→ Given exercise: Collect each of the lines below that contains the word "height", and copy those lines in full.

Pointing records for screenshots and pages
——————————
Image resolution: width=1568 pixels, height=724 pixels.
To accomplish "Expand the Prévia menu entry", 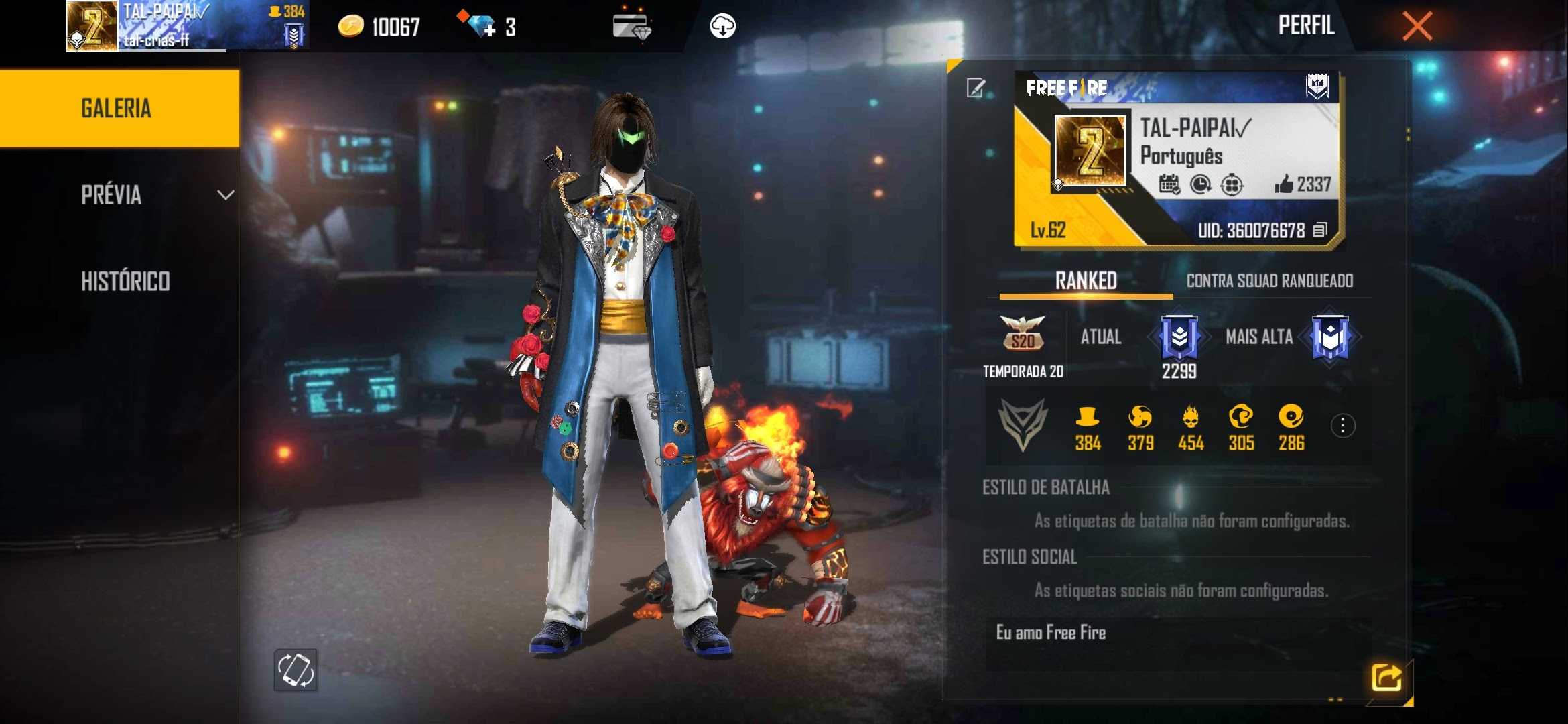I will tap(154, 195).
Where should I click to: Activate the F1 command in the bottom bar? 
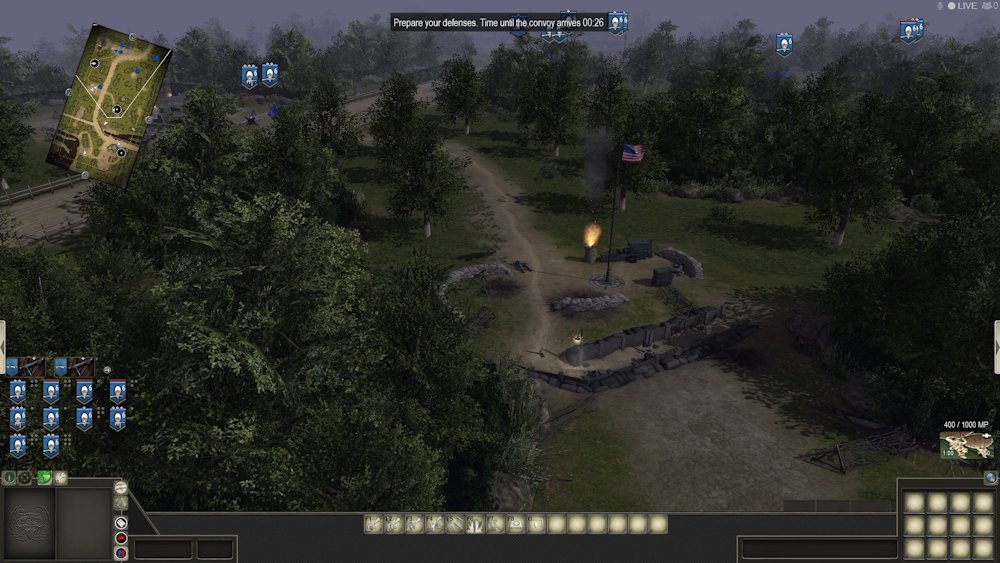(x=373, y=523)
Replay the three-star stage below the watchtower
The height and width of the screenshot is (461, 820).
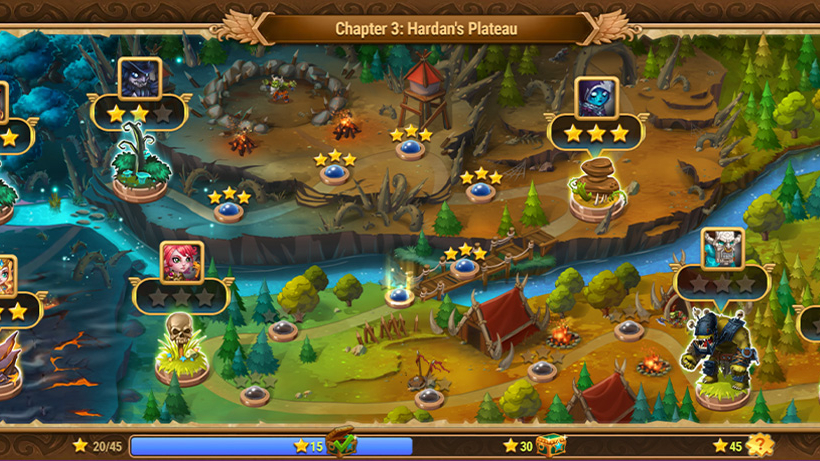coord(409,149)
——————————
→ Solution to the exercise:
Image resolution: width=1568 pixels, height=724 pixels.
The height and width of the screenshot is (461, 820).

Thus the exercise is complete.